Now, I am not a very political individual. My involvement seems to center mostly around the challenges of daily survival as a single mother and a hardworking homeowner. So this letter is not by any means politically motivated.

It just so happens that I know and love a man who was, in fact, the very "hero" of this very volunteer fire department only a few short years ago. His Hero of the Year award collects dust in my home. I have watched and learned very carefully, and very convincingly, what it is to be a hero in this organization.

As one of the top responders, this man was very active and dedicated, and served his community as fire chief and as a pivotal part of the department's morale. Shortly after he was awarded the noteworthy title of "Hero of the Year" by the APVFD, he suffered a severe spinal injury while in the service of the department and the community. After responding selflessly in some of the more treacherous weather conditions that I have witnessed in my many years in Alaska to the emergency calls of his community, the fire chief was in a position to be asking for help himself.

Not only was his situation ignored and his medical challenges unaided and unanswered by the borough mayor's office and the service area board, but the APVFD itself did somewhere between little and nothing to assist their "hero."

Now, with the forced installation of one of the most ineffective team players in the history of the department as administrator, and the mass resignation of most of our longtime, deeply dedicated members, I am overwhelmed by the irony of the suggestion "Be a Hero." It is my feeling that when such a significant resignation of good people occurs, perhaps there is an equally significant cause.
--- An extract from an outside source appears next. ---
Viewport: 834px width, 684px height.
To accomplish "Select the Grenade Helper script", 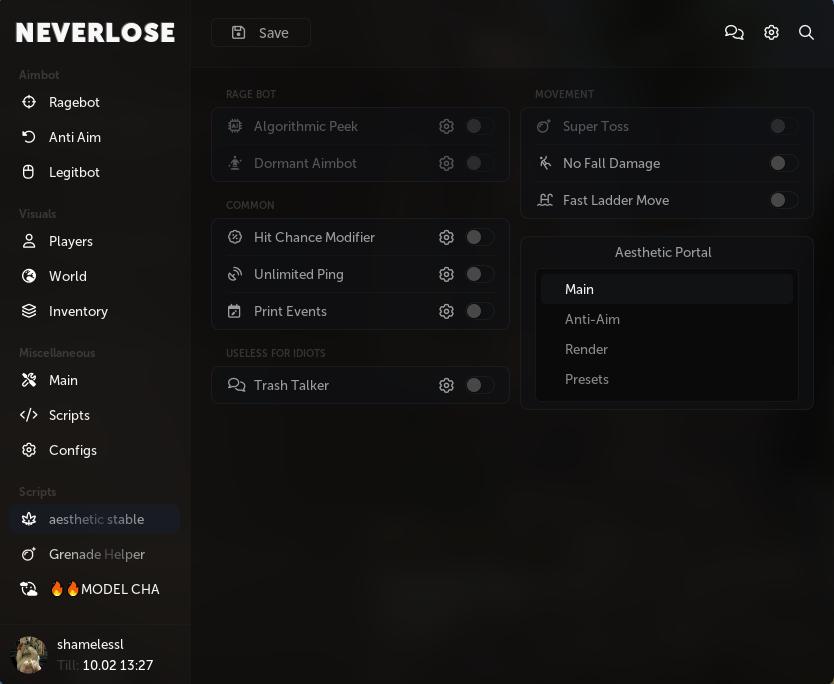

When "heroes" are treated so poorly, and when genuine "life savers" opt out, the community really ought to take notice. When a team of firefighters and emergency responders feels they would rather not respond than to respond under the prevailing administration, something has got to be fundamentally very wrong.

Furthermore, something is sure to go wrong in the commission of emergency responses when the most highly trained responders are not on scene anymore. Saving lives is a very serious endeavor. I submit that perhaps the priorities of the APVFD, and those who pull its strings have run grievously amuck. I also propose to the community that being a hero is not what you and I may assume it is under the circumstances.

If I sound at all righteous, I suppose that may be simply because when discussing issues which are so basically straightforward as responding to life-threatening emergencies, the right thing to do is obvious.